● **INSTRUCTIONS FOR THE TASK**:
Could you rewrite the stretch from the start of the entries through the line containing "Looking at the", substituting "tag" for "badge" and changing nothing else, with the pictures left out?

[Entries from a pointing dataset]
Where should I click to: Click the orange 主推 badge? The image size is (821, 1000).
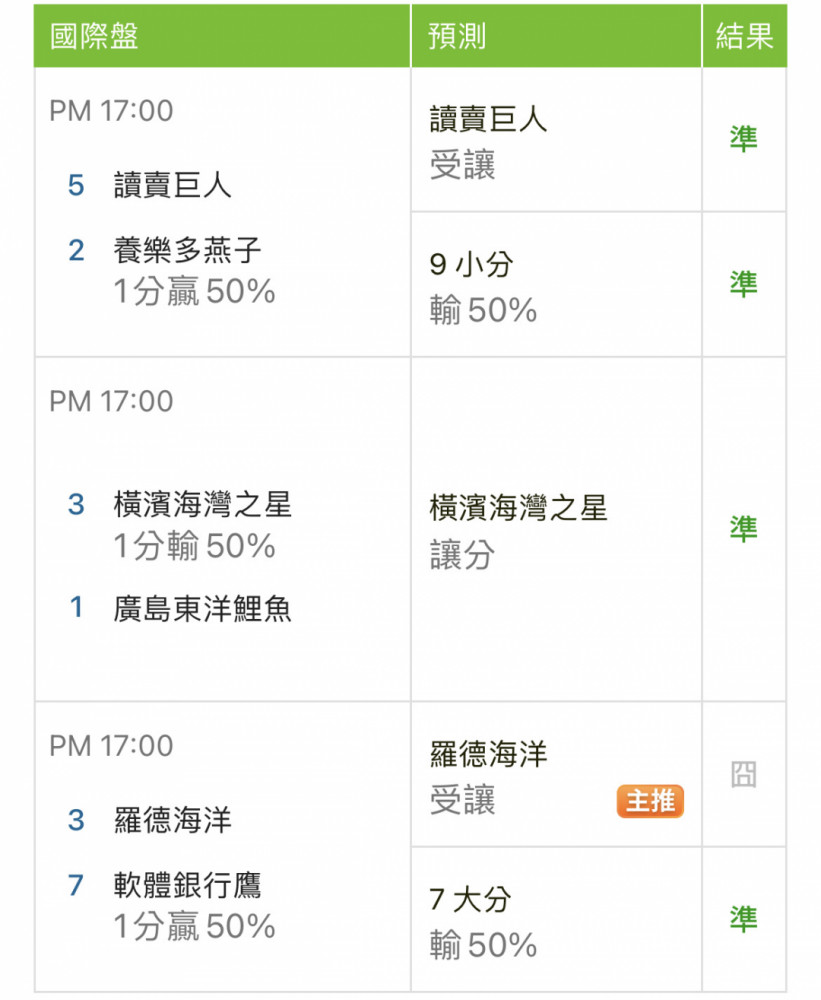pos(649,800)
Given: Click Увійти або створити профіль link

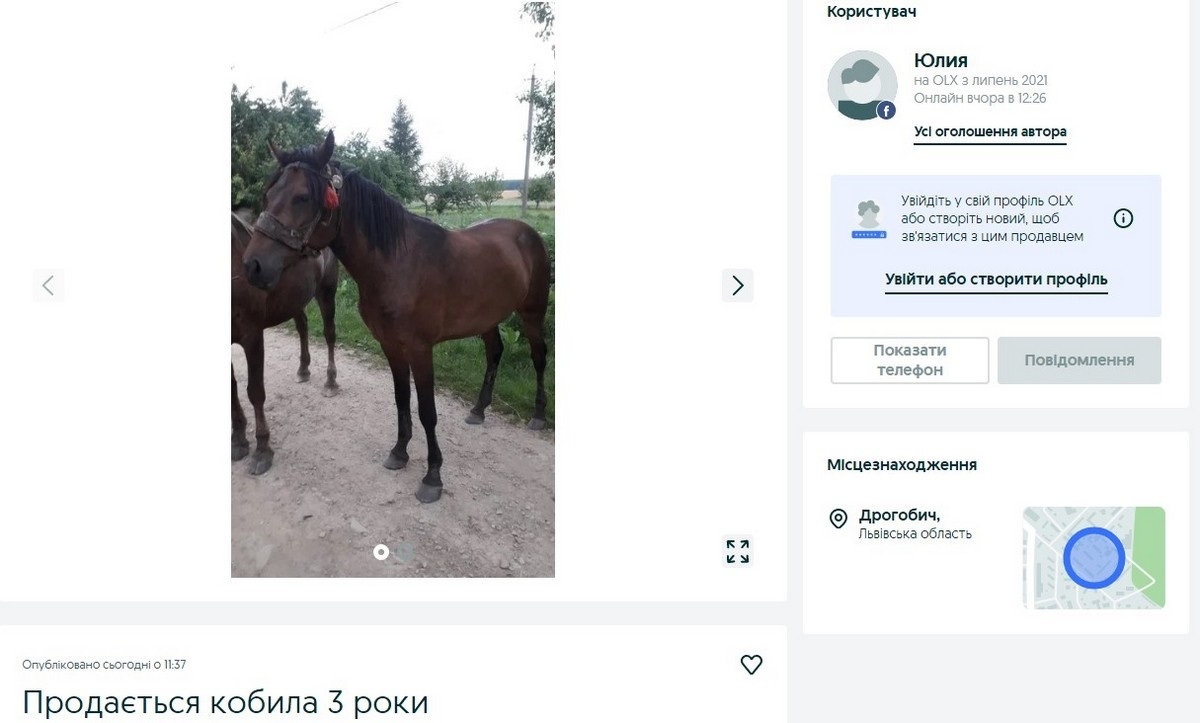Looking at the screenshot, I should point(996,280).
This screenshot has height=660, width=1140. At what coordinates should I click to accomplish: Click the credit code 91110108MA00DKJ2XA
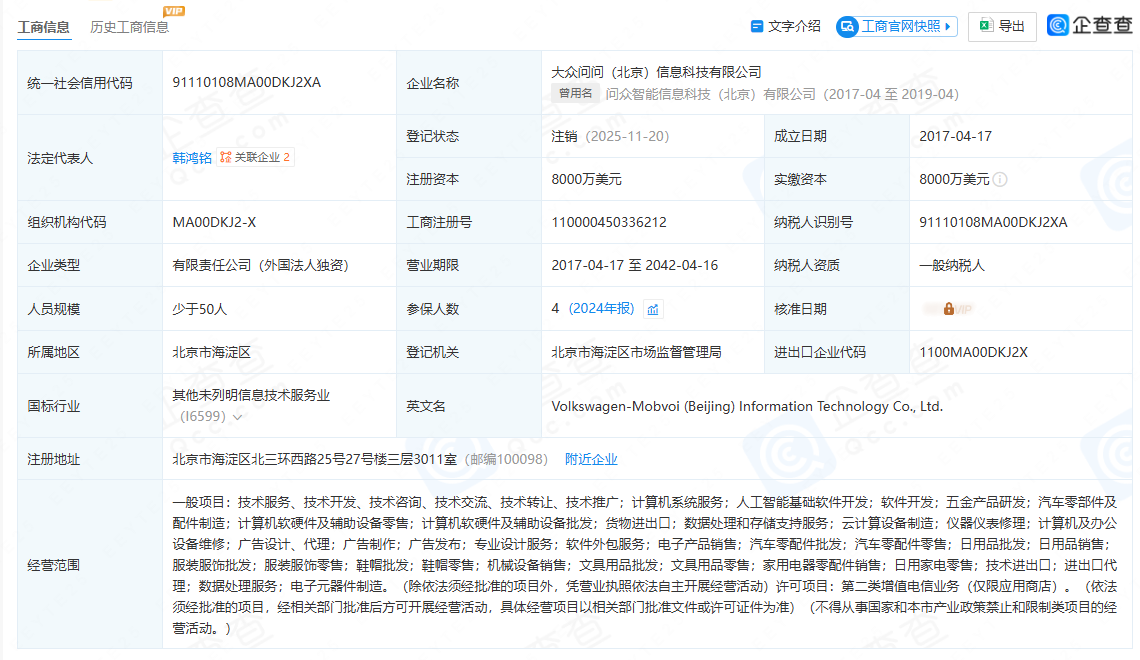pos(246,83)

● **CORRECT OUTPUT**:
Where should I click to: Click the orange 主推 tag? The image size is (821, 1000).
pos(649,800)
Given: Click Увійти або створити профіль link

Looking at the screenshot, I should point(996,280).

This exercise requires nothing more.